About this task
Using the listing that follows, filter out every line lacking the string "format" and return the rest.

Records shown
____________

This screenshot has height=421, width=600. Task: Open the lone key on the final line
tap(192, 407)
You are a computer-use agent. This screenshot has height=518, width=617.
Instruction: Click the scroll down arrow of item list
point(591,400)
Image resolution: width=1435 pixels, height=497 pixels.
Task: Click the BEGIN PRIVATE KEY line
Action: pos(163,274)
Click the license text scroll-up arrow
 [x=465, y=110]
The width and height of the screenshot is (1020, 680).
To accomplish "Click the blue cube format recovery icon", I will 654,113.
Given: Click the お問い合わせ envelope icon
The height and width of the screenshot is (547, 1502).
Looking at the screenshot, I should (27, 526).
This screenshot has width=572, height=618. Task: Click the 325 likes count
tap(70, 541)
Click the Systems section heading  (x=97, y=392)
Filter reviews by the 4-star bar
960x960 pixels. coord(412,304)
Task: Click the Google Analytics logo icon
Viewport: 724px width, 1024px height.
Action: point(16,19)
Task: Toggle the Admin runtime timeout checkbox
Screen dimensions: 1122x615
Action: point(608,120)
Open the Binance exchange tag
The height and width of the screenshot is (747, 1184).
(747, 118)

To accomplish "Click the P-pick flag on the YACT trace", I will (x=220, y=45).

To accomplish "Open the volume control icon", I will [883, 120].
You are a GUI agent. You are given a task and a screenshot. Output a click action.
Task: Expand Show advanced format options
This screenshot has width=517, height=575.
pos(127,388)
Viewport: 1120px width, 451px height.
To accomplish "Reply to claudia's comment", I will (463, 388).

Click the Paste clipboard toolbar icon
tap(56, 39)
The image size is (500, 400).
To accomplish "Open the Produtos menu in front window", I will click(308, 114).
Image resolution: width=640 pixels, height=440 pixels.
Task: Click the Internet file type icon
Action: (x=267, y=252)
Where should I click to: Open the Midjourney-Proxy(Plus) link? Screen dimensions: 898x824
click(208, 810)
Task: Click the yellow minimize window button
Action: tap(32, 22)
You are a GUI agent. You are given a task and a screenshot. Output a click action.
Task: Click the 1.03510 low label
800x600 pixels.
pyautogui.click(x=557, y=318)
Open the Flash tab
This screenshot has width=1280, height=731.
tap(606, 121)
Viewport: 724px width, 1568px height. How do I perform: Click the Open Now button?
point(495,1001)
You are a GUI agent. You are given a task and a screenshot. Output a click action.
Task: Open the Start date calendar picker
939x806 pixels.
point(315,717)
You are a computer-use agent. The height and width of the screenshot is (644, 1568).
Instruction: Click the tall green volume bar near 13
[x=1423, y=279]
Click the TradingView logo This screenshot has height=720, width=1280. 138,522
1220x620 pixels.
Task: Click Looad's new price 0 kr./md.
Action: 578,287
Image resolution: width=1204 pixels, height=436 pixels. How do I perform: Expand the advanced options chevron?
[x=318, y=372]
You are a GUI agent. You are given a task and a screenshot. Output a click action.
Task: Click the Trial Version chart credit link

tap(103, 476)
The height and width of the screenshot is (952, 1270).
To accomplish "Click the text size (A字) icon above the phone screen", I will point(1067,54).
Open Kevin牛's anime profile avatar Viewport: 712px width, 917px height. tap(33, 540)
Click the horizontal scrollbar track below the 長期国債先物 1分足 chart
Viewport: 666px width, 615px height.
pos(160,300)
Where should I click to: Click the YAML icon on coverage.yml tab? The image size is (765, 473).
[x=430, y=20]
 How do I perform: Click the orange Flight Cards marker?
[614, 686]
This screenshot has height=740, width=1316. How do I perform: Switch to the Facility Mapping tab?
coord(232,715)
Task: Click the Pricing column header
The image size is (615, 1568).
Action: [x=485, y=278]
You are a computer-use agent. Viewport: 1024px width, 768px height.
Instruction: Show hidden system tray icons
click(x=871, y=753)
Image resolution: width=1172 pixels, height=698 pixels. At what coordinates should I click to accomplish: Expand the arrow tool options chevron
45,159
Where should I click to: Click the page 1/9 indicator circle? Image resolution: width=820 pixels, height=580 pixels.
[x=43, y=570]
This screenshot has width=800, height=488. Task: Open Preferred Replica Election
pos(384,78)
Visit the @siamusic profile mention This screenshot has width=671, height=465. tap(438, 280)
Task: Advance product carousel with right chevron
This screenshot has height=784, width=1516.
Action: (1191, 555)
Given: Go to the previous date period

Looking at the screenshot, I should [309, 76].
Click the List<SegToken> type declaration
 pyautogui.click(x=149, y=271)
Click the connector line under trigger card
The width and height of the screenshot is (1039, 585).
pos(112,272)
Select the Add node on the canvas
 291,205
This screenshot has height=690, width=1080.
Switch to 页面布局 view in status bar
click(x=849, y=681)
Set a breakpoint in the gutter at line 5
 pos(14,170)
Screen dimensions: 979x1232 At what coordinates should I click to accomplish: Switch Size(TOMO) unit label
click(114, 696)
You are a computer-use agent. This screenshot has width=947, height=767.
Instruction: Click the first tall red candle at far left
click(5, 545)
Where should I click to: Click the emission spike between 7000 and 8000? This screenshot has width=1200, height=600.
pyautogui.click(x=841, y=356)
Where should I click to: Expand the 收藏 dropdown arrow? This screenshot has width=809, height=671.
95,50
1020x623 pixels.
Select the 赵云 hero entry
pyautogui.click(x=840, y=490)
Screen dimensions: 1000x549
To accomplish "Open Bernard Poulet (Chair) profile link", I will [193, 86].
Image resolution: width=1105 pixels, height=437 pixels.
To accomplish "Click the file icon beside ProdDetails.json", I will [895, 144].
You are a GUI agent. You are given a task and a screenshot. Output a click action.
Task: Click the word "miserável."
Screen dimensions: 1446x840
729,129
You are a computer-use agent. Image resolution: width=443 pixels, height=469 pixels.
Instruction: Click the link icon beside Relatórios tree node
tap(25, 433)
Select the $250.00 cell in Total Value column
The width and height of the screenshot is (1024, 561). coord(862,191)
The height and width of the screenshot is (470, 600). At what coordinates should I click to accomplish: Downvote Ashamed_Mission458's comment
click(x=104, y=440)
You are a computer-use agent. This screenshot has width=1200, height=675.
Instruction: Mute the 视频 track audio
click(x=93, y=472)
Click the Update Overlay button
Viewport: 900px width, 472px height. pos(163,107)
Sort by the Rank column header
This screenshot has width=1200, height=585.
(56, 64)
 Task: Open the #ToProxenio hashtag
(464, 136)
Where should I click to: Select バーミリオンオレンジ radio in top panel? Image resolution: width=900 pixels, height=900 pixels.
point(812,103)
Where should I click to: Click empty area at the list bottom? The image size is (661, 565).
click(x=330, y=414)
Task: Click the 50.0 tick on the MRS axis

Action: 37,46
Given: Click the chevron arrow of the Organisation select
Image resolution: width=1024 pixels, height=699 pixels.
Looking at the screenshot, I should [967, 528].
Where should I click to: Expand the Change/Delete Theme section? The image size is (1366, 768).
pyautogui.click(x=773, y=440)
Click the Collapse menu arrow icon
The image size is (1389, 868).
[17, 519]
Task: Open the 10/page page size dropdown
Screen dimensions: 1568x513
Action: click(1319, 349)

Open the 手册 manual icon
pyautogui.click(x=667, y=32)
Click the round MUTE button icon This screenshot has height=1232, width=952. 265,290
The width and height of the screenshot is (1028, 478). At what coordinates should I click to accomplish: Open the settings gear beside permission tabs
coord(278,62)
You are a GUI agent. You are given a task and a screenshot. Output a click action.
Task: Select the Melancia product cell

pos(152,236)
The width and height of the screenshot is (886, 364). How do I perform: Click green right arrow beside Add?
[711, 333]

____________

Solution for this exercise
To accomplish "Click the blue cube format recovery icon", I will 654,113.
Task: Expand Show advanced format options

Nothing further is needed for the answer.